I cannot believe how fun this is.  Now I don't stew about my day
 at work anymore.  I either make soap or read about making soap or study about properties of oil and SAP values.  I'll also have to work on my photograph saving skills and photography skills (so I can keep up with the great photos here!)


----------



## dcornett (Mar 29, 2011)

Congrats!! I really like the coffee soap.

Welcome to forum


----------



## Dragonkaz (Mar 30, 2011)

Great looking soaps!  It's great you've found soap making such an amazing way to deal with stress ... it sure is addictive!


----------



## falldowngobump (Mar 30, 2011)

I like them--you did a great job!  Soaping is so addictive--I barely get one soap poured into the mold before I'm planning my next one.


----------



## gilligan (Mar 30, 2011)

Thanks everybody!


----------



## RikRaks (Mar 31, 2011)

I really like your coffee one!


----------



## gilligan (Mar 31, 2011)

hmmmmmmm........  Cut off a small piece of the coffee soap to try tonight (couldn't help  myself).

It smells like.........    horse sweat in the shower.  Not sure how to overcome that but I'm quite sure I don't want my soap to smell like that!


----------



## Bubbles Galore (Apr 1, 2011)

The coffee one looks and sounds lovely. I can't see the other one. Too small.  :wink:


----------



## ewenique (Apr 1, 2011)

Turned out great!  That pukey smell of the coffee soap should disappear after a good cure.


----------



## gilligan (Apr 1, 2011)

Thanks!  Wasn't sure about what to do with the smell.

It sure feels good.  I will continue to be patient and wait for it to cure.

Now to plan my NEXT adventure


----------



## Lynnz (Apr 1, 2011)

Welcome to the soaping addiction and your off to a great start too :0) look forward to seeing more of your creations along the way


----------



## gilligan (Apr 10, 2011)

Here's another one:

I made it yesterday with 
Lard
OO
Babasu oil
Castor oil
shea
sweet almond

I thought I remembered reading somewhere that curry will color soap a pale yellow so I added some of that into a small amount of oil and then got soaping.
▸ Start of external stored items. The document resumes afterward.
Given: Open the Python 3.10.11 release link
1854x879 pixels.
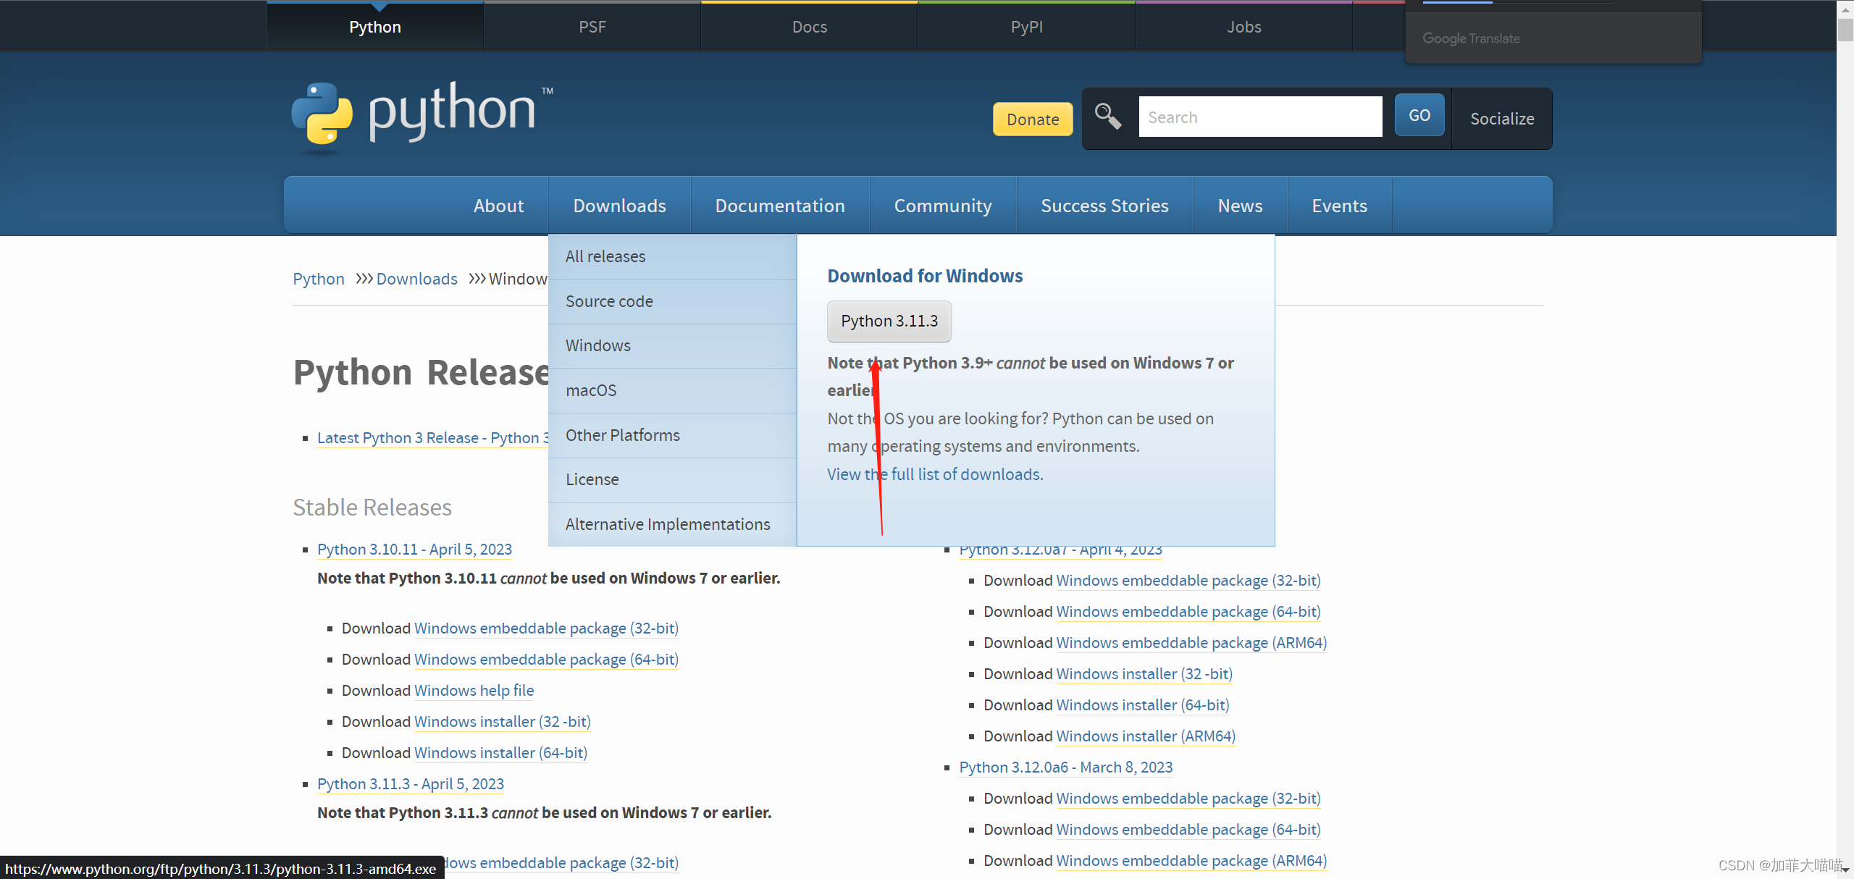Looking at the screenshot, I should click(x=414, y=550).
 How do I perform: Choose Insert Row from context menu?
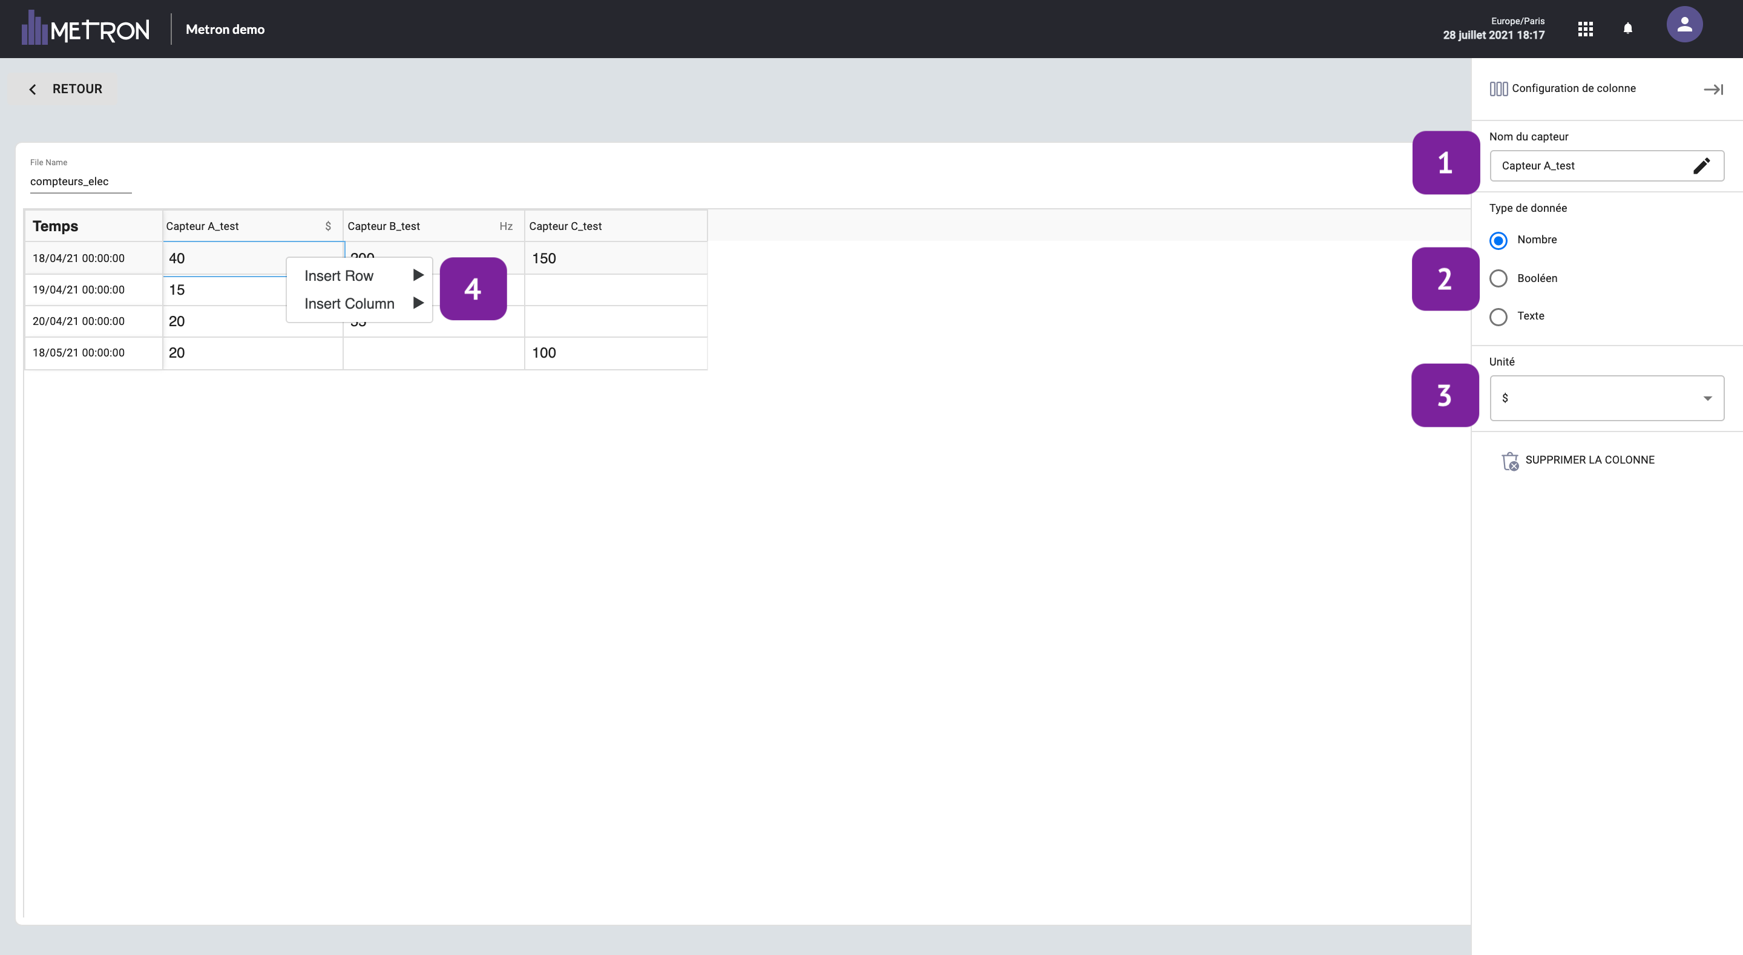tap(339, 275)
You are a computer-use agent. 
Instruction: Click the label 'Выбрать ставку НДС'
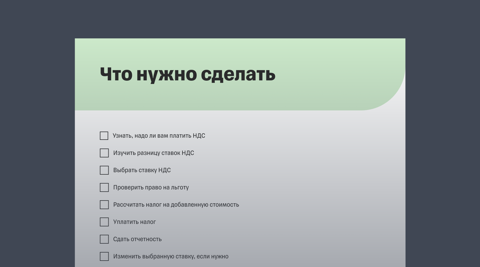click(142, 170)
I was worried it wouldn't set up becuase of the soapcalc numbers.  But it cut okay today late in the morning and it seems to be hardening up okay so far.  I'm not sure how important the numbers are in soapcalc for the properties.

Sorry about the size...I need to work on my photo resizing skills.  And my photography skills so I can keep up with the rest of you!


----------



## MsDee (Apr 11, 2011)

Very Nice Soap


----------



## Dragonkaz (Apr 11, 2011)

Looking great!


----------



## Sunny (Apr 11, 2011)

i like the larger pictures myself!


love the coffee soap! i would call them all successful!


----------



## Jezzy (Apr 13, 2011)

Well done!


----------